The day before she died he was restless, and after wandering about the house and taking a short walk, he occupied himself in planting out her evening primroses—a thing she had made a point of doing now for ten springs in succession. The garden she had always tended, he said, should not seem neglected when she came down again. He had rather his own work got in arrears than that this should happen.
The first realisation, when the doctor, finding all conventional euphemisms useless, told him the fact at last in stark, plain words, stunned him. Even then it is doubtful if he believed. He said not a word in answer, but the colour left his face, and the lines about his mouth hardened. And he walked softly and with white, expressionless features into her room.
He stood at the doorway, and looked for a minute at her thin little features, with the eyes closed and two little lines between the brows, then went and knelt by the bed and looked closely into her face. She did not move until he touched her hair and very softly whispered her name.

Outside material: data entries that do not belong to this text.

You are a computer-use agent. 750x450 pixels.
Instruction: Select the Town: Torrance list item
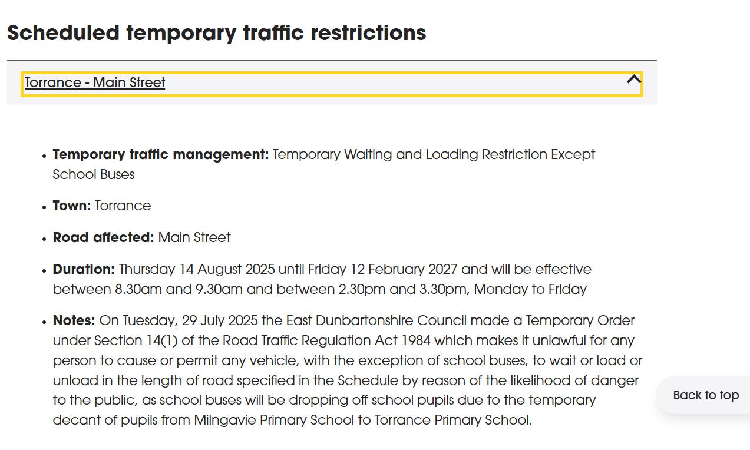coord(101,206)
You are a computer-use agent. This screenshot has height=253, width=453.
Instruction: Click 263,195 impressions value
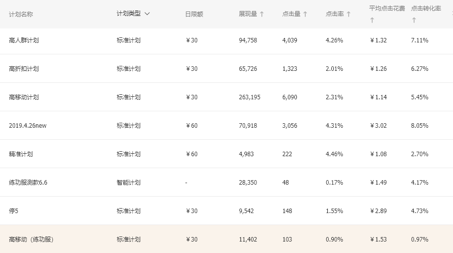tap(249, 97)
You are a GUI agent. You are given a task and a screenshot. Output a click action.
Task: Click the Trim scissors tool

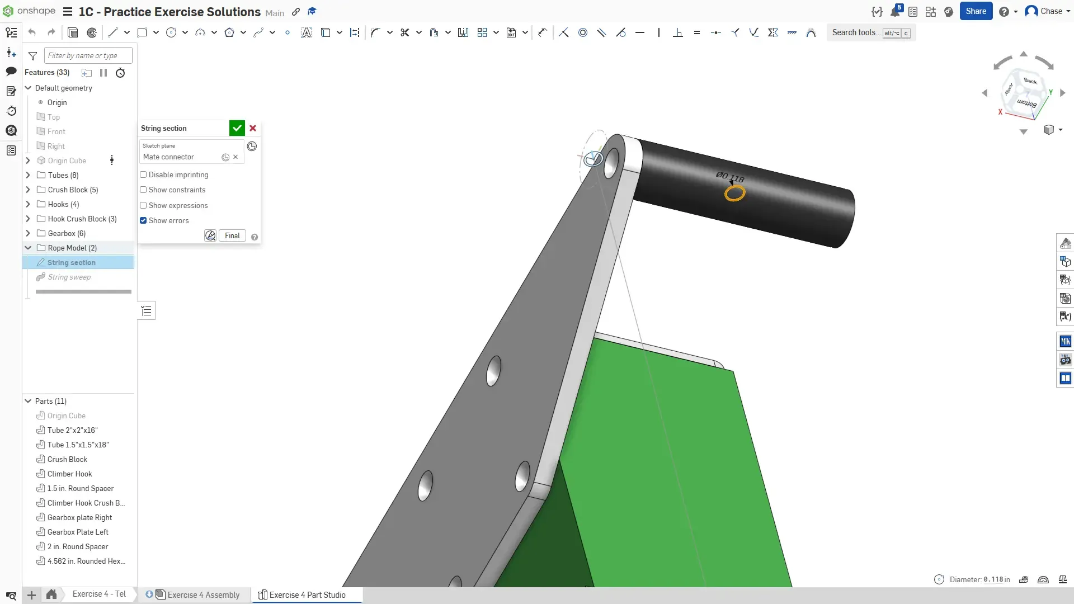pos(404,32)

Then her eyes opened for a moment, and he saw that she knew him. Her lips moved, and it seemed that she whispered one of those foolish, tender little names that happy married folk delight in inventing for one another, and then she gathered her strength as if with an effort to speak distinctly. He bent mechanically and heard the last syllables of au revoir.
For a moment he did not clearly understand what the words were. That was all she said, and as for him, he answered not a word. He put his hand in hers, and she pressed it faintly and then more faintly. He kissed her forehead with dry lips, and the little lines of pain there faded slowly into peace.
For an hour they let him kneel, until the end had come, and all that time he never stirred. Then they had to tap his shoulder to rouse him from his rigour. He got up slowly, bent over her for a moment, looking down into her tranquil face, and then allowed them to lead him away.
That was how Reid parted from his wife, and for days after he behaved as a man who had been suddenly deprived of all initiative. He did not work; he went nowhere outside the house; he ate, drank and slept mechanically; and he did not even seem to suffer actively. For the most part, he sat stupidly at his desk or wandered about the big garden, looking with dull eyes at the little green buds that were now swiftly opening all about him. Not a soul ventured to speak to him of his loss, albeit those who did not know him might have judged his mood one of absolute apathy.